Outlook Therapeutics has notched a win in its uphill battle to commercialize an ophthalmic version of Roche’s Avastin (bevacizumab) in the U.S., with the FDA now agreeing that the drug has demonstrated its effectiveness as a treatment for wet age-related macular degeneration.
The FDA’s change of heart comes after it granted an appeal of Outlook’s formal dispute resolution (FDR) request, which the company initiated last month following its third rejection of Lytenava (ONS-5010).
As a result of the proceedings, the FDA’s Office of New Drugs (OND) concluded that clinical trial results, coupled with natural history and other mechanistic and pharmacodynamic data, were enough to establish “substantial evidence of effectiveness” for the drug, Outlook explained in a Tuesday release.
A formal dispute process is a somewhat lesser-known pathway that drugmakers can use as a structured method for appealing FDA concerns.
The decision stipulates that Outlook can resubmit its biologics license application for Lynteva, which will be given an FDA decision date that should fall within 60 days of receipt of resubmission.
Outlook expects to file the resubmission next month, it said. The company’s share price soared upwards of 29% at market close on Tuesday.
“We appreciate the opportunity to engage with the FDA through the FDR process,” CEO Bob Jahr said. “The Agency’s action on our appeal provides a clear path forward toward U.S. approval.”
The bevacizumab product’s latest rejection in December came in the form of a complete response letter that asked for additional confirmatory evidence of efficacy, although the agency had not “indicated what type of confirmatory evidence would be acceptable,” Outlook pointed out at the time.
Two months later, the company requested a Type A meeting to sort out the issue with the FDA, contending that the decision was “inconsistent with the totality of evidence” leveraged in the application. It also took Outlook by surprise: Based on prior discussions, the company said it had been operating under the belief that it was in alignment with the FDA on the drug submission.
It was only a few months before the last resubmission that the FDA had denied the drug for the second time in August, citing a primary efficacy endpoint miss in Outlook’s Norse Eight study and recommending more confirmatory evidence of efficacy.

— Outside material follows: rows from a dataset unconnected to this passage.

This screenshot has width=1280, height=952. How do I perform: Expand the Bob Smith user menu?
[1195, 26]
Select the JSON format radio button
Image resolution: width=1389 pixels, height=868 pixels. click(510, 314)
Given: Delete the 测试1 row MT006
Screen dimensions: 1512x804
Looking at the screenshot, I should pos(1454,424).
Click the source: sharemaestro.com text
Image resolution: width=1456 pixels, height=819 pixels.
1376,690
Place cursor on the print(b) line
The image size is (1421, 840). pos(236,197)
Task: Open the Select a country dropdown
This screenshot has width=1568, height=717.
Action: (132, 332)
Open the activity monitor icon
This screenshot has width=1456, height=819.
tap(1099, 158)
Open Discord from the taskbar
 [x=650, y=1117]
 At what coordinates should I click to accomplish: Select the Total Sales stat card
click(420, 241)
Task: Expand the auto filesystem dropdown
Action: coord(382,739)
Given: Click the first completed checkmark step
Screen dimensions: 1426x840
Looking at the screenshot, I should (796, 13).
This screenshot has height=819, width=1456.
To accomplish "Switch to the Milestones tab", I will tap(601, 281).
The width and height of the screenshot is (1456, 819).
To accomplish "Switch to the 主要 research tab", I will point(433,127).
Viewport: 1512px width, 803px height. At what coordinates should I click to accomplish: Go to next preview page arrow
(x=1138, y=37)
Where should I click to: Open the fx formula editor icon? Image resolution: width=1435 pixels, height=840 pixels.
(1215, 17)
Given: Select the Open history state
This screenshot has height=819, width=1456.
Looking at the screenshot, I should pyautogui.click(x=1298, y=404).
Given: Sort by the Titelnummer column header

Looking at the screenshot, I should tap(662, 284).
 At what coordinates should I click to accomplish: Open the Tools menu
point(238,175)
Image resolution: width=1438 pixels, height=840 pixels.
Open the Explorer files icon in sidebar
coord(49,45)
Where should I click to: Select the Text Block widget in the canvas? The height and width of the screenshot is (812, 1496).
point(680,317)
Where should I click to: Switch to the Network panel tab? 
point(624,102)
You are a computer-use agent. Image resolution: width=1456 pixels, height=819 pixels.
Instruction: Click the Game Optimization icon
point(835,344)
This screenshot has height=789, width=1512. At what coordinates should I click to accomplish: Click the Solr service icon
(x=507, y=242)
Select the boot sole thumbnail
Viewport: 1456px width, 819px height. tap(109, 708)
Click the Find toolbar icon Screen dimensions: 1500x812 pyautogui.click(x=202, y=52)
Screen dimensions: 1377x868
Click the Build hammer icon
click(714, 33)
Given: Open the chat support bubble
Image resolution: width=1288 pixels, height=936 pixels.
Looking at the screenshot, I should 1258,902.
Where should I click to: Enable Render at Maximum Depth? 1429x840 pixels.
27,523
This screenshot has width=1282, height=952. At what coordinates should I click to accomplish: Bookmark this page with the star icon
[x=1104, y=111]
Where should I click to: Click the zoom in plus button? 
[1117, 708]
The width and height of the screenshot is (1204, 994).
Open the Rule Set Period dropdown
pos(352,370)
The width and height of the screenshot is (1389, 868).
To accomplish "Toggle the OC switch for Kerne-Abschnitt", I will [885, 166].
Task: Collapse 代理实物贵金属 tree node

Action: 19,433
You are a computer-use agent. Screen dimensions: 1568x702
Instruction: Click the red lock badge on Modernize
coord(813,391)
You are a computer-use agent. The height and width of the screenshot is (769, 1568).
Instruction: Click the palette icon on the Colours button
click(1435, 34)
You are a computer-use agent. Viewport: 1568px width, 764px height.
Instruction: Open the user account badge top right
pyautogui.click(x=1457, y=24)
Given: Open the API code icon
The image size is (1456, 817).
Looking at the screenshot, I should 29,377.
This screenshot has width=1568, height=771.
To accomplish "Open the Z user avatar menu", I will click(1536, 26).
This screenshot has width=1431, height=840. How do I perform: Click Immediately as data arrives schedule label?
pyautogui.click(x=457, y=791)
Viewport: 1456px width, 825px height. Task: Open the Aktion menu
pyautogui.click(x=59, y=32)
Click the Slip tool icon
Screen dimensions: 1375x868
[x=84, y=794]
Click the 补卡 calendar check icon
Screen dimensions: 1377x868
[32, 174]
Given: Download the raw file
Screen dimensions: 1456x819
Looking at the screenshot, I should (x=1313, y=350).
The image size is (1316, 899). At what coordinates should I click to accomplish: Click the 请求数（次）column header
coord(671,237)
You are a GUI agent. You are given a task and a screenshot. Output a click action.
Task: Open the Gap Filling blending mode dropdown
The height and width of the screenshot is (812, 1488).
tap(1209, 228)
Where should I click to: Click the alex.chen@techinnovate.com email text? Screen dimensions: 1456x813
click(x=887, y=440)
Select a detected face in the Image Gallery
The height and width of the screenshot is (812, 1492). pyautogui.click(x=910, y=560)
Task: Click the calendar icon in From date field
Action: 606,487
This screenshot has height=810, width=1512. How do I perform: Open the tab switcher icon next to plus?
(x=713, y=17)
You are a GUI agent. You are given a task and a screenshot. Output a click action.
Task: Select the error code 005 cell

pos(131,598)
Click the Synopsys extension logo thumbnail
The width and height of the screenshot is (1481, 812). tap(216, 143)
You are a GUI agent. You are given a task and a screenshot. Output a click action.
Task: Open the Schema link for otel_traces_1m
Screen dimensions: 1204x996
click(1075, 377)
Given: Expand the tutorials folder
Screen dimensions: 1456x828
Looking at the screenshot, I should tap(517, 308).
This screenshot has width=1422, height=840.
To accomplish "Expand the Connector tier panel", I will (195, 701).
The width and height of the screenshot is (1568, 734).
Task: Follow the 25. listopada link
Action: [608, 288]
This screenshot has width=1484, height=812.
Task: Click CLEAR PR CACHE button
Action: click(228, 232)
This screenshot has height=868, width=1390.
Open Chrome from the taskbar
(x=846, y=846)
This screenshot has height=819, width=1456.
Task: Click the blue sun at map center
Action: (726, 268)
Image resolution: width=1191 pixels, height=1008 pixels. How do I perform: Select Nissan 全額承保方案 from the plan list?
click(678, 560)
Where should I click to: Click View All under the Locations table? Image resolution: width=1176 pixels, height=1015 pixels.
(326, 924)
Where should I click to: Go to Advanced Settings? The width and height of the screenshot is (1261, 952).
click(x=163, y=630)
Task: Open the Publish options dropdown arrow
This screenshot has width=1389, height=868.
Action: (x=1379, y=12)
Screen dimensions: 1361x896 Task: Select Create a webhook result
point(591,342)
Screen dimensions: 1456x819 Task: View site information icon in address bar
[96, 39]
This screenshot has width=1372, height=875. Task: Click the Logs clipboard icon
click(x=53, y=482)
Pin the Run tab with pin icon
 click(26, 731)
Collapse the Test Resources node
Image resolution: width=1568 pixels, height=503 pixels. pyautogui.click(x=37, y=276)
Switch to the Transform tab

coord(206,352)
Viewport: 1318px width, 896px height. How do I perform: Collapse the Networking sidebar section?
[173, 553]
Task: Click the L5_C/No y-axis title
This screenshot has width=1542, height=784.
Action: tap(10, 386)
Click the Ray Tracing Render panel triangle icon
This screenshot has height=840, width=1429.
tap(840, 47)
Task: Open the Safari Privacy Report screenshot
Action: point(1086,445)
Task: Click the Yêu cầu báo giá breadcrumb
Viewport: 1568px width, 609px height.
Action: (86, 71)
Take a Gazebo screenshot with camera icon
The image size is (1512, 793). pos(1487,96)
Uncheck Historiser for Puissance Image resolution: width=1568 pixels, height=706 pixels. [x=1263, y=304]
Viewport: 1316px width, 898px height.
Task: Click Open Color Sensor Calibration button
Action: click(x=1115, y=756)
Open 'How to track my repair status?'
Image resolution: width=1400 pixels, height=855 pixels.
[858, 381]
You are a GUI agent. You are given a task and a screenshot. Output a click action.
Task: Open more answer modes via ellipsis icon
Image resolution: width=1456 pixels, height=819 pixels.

Norse Eight had been run as a result of Lynenava’s first rejection in 2023.
That initial FDA snub concerned manufacturing issues as well as the need for further confirmatory evidence. Outlook has since gotten a handle on its Lytenava manufacturing and describes the product as supported by a “domestic, end-to-end U.S. manufacturing supply chain.”
If approved, Lytenava would become the U.S.’s first ophthalmic formulation of bevacizumab and could enter a market that has already warmed up to Roche’s Avastin, as the cancer drug has a long history of being used as an off-label treatment for wet AMD. Regulators in Europe and the U.K. have already signed off on the drug.